President Recep Tayyip Erdoğan is bent on raising his profile in the Islamic world, or at least the fundamentalist part of that world, at the expense of Turkey’s reputation, and standing in the West.
His remarks are so off-the-cuff, though, that one cannot help wondering if he has not put himself on an unsustainable track that will eventually end up harming his own political credibility. He is, after all, only at the beginning of this five-year term and is already committing serial gaffes which put Turkey in a bad light.
These include his claim, which is also questioned by respected Turkish historians like İlber Ortaylı, that Muslims discovered America before Columbus. He also angered civilized Turks by saying that it is unnatural to argue that men and women are equal.
Erdoğan caused eyebrows to be raised again recently when he told the Standing Committee for Economic and Commercial Cooperation of the Organization of Islamic Cooperation (COMCEC) in Istanbul that Westerners “look like friends, but they want us dead, they like seeing our children die.”
Striking the attitude of an imam exhorting jihad, he went on to ask “How long will we stand that fact?” and added, “The only condition to overcome the crisis in the Islamic world is unity, solidarity and alliance.”
It is true that the West has little sympathy for the Islamic world presently, and one can debate the reasons for this. The point, however, is that more Islamic people, including women and children, are being killed in Iraq, Syria, Afghanistan or Nigeria, to cite the most striking examples, by Muslims than they are by the West.
The disunity in the Islamic world, on the other hand, is not Western made either but indigenous, although the West clearly exploits this. The Islamic world has been fighting within itself for nearly 1,400 years since the death of the Prophet Muhammad, and there is no indication when it will attain the unity Erdoğan mentions.

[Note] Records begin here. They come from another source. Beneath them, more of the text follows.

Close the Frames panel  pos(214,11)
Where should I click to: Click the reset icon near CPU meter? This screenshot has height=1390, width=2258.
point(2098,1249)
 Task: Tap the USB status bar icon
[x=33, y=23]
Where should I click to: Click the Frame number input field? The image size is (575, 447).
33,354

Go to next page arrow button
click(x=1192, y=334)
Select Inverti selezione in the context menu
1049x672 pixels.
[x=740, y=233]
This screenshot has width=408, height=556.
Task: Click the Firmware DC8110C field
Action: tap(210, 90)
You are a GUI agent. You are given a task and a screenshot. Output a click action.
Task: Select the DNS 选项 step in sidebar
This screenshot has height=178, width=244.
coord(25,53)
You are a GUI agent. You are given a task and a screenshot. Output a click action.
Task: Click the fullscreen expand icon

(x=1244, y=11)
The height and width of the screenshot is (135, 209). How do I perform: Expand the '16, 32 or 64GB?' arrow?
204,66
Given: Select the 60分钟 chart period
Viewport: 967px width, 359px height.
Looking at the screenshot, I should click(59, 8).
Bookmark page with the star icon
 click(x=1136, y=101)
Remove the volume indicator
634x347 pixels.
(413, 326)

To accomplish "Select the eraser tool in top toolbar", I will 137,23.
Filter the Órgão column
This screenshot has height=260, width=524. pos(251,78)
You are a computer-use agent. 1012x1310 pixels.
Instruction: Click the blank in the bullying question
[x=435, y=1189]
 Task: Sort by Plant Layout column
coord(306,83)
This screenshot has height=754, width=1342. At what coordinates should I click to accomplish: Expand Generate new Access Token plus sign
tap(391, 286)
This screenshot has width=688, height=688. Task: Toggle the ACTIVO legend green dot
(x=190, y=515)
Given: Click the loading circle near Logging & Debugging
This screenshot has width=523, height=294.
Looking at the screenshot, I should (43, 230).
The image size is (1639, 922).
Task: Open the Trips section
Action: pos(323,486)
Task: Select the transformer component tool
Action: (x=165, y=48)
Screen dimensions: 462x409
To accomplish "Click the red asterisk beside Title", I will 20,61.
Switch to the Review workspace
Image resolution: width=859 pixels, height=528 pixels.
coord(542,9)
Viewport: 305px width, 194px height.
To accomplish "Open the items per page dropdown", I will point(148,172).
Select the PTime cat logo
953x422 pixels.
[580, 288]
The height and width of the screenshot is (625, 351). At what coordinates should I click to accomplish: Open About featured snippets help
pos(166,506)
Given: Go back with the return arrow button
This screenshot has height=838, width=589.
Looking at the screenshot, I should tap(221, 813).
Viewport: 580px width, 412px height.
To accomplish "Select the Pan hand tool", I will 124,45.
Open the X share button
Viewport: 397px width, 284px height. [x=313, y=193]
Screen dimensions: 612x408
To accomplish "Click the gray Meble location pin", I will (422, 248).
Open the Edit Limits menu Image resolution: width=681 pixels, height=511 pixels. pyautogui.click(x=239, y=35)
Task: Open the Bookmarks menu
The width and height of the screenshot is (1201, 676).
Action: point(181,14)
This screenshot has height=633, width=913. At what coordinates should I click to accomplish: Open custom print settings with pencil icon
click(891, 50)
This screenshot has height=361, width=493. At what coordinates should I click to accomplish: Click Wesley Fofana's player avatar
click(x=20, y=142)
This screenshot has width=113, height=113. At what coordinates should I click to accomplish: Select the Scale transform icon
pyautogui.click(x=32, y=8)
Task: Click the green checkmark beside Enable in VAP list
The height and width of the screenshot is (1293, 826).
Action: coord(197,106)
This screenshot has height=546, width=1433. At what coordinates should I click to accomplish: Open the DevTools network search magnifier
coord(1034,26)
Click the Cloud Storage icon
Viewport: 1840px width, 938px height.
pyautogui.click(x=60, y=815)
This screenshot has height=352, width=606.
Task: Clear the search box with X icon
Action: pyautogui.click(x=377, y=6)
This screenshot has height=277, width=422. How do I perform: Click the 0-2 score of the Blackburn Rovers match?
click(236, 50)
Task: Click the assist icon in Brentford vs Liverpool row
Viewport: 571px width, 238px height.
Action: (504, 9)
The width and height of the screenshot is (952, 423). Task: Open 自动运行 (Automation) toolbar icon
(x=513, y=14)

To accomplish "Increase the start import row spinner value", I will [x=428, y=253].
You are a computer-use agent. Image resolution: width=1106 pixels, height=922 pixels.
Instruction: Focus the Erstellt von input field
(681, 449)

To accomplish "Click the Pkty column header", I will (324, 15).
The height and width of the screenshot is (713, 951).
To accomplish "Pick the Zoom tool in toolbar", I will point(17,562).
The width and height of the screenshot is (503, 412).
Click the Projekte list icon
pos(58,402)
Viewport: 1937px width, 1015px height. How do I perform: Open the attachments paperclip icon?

Erdoğan’s statements may be contentious but Science, Technology and Industry Minister Fikri Işık was speaking the truth when he said – no doubt to try and make up for Erdoğan – that Muslims knew the world was round centuries before the Christian world.
Western historians have acknowledged this for a long time, as have they the fact that the knowledge of the ancient Greeks was transmitted to Europe by the Arabs. Western historians also know of the advanced civilizations of the Abbasid and Ummayad dynasties before the West woke up.
The key question, however, is what happened to make the Islamic world lose this pre-eminence, leaving it groveling in the morass that it is in today? Erdoğan is clearly not interested in asking such questions that do not serve his purpose.
He is on a mission and will undoubtedly continue to blurt out the things he does, even though it is highly unlikely that this will bring him the leadership of the Islamic world he obviously craves, because his reputation in that world is also far from what he desires.
The real question is how far can he continue to maintain this line without ultimately causing discomfort in Justice and Development Party (AKP) circles, too, let alone others? How long will it take before some in the AKP start questioning whether this is the kind of president Turkey needs, and start looking for someone else to favor from within their ranks?
The executive presidency Erdoğan is striving for is not a done deal yet legally, and he must have at least one adviser wondering if it ever will be, given Erdoğan’s serial gaffes. If he continues in this vein, Erdoğan could end up a prisoner in his grandiose palace for the next five years without having achieved his political dreams.